Se trata de acciones de seguimiento a través de llamadas telefónicas para ofrecer a estas personas información sobre las medidas de prevención y protección de contagio indicadas por las autoridades sanitarias. De esta forma, se han podido detectar situaciones de riesgo de salud y síntomas relacionados con el coronavirus.

Asimismo, el servicio ha hecho también numerosas llamadas de control a aquellas personas que se encontraban afectadas por la enfermedad, a las que se les ha realizado un seguimiento profesional diario y se les ha proporcionado las recomendaciones necesarias.

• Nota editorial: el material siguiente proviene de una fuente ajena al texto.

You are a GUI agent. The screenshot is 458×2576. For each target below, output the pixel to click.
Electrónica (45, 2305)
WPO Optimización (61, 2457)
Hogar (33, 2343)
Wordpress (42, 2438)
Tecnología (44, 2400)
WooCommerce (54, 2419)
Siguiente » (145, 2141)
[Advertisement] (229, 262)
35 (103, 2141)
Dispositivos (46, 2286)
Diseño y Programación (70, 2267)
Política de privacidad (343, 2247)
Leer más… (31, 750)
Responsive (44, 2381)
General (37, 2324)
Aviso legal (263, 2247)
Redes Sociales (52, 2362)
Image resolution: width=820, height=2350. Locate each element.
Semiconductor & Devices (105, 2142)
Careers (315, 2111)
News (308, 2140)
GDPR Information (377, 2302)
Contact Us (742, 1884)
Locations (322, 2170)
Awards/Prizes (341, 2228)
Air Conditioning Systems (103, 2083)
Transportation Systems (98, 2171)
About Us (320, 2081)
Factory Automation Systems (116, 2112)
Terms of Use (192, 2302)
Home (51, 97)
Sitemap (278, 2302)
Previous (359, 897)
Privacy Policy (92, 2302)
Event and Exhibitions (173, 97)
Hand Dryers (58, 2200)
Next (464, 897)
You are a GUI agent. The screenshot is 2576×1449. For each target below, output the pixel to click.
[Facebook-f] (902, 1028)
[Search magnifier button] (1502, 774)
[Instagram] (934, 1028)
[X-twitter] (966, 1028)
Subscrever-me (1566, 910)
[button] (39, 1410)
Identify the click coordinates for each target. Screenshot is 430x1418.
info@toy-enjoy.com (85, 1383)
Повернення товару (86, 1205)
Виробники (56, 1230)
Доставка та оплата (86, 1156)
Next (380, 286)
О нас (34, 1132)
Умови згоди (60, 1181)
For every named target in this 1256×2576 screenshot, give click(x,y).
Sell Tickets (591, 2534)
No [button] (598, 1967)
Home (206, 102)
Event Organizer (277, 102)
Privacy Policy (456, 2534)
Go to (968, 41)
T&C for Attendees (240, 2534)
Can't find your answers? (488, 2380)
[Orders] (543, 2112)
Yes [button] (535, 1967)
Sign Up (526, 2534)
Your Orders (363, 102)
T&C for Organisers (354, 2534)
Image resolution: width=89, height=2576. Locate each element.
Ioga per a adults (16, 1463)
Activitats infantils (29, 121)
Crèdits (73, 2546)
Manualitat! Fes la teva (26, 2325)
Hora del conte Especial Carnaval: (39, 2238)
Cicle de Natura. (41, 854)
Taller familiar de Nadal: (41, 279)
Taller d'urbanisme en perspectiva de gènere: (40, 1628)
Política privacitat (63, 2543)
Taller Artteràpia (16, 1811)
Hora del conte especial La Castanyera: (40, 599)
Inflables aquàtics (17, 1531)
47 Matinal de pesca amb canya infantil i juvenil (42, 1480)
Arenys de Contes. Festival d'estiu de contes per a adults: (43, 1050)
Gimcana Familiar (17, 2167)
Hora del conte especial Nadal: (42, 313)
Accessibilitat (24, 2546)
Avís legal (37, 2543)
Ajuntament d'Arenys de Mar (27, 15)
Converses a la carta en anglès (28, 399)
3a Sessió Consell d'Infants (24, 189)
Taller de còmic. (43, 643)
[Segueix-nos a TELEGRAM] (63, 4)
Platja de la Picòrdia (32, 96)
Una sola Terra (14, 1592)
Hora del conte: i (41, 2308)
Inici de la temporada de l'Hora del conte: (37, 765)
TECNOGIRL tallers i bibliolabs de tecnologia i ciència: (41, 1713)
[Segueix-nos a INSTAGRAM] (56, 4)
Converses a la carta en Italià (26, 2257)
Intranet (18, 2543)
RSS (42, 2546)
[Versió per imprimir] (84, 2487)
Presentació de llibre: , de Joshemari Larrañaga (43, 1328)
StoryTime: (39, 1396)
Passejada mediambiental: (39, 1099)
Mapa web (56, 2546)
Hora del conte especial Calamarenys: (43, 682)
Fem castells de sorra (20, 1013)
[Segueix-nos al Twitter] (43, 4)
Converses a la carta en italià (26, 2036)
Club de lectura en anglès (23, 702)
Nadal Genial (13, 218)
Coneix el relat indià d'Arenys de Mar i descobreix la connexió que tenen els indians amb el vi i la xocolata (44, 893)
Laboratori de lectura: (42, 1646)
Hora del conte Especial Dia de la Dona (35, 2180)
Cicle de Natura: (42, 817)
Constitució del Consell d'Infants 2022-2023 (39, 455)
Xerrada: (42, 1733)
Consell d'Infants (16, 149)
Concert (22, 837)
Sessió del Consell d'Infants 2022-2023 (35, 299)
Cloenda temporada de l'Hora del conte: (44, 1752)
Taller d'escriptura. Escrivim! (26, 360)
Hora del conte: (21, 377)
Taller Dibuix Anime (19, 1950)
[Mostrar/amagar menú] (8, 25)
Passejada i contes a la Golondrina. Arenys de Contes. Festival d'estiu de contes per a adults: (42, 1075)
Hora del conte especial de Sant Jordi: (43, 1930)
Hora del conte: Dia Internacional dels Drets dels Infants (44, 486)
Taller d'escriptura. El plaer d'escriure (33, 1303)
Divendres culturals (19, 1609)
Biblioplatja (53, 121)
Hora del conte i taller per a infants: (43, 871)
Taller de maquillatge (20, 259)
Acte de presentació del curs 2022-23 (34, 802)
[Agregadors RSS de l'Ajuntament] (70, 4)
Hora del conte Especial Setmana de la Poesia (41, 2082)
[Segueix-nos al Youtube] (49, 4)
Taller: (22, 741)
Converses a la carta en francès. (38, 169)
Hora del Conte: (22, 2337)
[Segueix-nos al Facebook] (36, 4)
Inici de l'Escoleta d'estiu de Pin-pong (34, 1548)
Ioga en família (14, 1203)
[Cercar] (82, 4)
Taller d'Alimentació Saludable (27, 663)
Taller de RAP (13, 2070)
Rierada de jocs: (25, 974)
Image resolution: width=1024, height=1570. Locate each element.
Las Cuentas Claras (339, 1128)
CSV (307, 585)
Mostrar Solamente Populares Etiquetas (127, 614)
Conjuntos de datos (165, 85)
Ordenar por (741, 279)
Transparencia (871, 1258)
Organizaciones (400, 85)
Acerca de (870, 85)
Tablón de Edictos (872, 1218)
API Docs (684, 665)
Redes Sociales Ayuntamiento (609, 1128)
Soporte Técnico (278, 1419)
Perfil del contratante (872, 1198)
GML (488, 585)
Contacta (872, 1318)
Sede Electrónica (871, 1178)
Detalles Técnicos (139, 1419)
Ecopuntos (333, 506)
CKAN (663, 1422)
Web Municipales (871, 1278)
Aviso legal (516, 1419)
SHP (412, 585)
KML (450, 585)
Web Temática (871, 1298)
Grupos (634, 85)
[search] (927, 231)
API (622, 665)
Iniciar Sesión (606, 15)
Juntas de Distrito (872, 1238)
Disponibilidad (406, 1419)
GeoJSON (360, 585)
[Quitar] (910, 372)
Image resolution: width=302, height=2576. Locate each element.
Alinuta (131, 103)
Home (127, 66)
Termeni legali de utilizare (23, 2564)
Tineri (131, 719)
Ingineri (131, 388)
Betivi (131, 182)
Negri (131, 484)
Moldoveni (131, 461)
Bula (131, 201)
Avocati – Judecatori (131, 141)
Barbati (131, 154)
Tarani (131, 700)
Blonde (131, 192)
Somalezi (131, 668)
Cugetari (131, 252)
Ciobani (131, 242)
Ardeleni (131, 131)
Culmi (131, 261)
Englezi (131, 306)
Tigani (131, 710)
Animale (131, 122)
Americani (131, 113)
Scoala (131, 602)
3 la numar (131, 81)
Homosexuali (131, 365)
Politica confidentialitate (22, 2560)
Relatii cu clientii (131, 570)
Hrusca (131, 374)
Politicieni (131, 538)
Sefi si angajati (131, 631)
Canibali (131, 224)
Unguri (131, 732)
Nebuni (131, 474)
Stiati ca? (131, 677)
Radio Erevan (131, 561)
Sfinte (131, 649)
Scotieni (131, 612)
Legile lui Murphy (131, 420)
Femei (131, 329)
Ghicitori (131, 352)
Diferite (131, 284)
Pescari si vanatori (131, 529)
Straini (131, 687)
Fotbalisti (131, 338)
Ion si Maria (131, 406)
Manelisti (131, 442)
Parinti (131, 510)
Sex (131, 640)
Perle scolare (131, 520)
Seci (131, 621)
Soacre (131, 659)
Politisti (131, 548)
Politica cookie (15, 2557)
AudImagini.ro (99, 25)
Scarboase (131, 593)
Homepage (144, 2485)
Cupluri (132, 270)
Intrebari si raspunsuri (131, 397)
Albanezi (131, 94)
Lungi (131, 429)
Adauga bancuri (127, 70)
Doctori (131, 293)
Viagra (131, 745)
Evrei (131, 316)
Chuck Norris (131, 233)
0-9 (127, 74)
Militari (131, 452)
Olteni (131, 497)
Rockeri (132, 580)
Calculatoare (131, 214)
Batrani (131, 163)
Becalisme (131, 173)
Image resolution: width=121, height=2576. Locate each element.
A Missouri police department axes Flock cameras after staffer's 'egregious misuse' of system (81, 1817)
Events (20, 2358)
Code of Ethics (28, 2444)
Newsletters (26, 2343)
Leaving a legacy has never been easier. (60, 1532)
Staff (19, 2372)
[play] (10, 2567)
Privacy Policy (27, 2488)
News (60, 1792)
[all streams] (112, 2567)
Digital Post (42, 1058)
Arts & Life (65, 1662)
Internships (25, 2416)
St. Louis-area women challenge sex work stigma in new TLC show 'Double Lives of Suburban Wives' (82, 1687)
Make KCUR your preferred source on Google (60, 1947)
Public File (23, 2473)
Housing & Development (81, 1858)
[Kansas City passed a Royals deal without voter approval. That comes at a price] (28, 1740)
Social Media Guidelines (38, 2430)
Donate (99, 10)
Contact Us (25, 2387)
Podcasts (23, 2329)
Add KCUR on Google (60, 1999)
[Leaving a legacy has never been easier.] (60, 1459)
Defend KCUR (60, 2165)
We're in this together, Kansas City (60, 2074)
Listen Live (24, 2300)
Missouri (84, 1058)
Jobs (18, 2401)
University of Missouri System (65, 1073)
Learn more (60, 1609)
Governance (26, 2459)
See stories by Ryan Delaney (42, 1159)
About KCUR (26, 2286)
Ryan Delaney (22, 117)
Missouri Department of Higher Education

Además, el método de trabajo ha permitido realizar una valoración continuada de los usuarios, detectando aquellos que se encontraban en situación de vulnerabilidad, especialmente al encontrarse en aislamiento social o carecer de apoyos de calidad. El miedo a contraer la enfermedad por COVID-19 de las personas usuarias ha fomentado en muchos casos un confinamiento voluntario preventivo ocasionando el aislamiento social de estas personas.

Por otra parte, las personas usuarias que han perdido a algún familiar han contado en todo momento con el apoyo de psicólogos especializados en procesos de duelo, que se han puesto en contacto con ellos de forma continuada para prestarles atención y apoyo.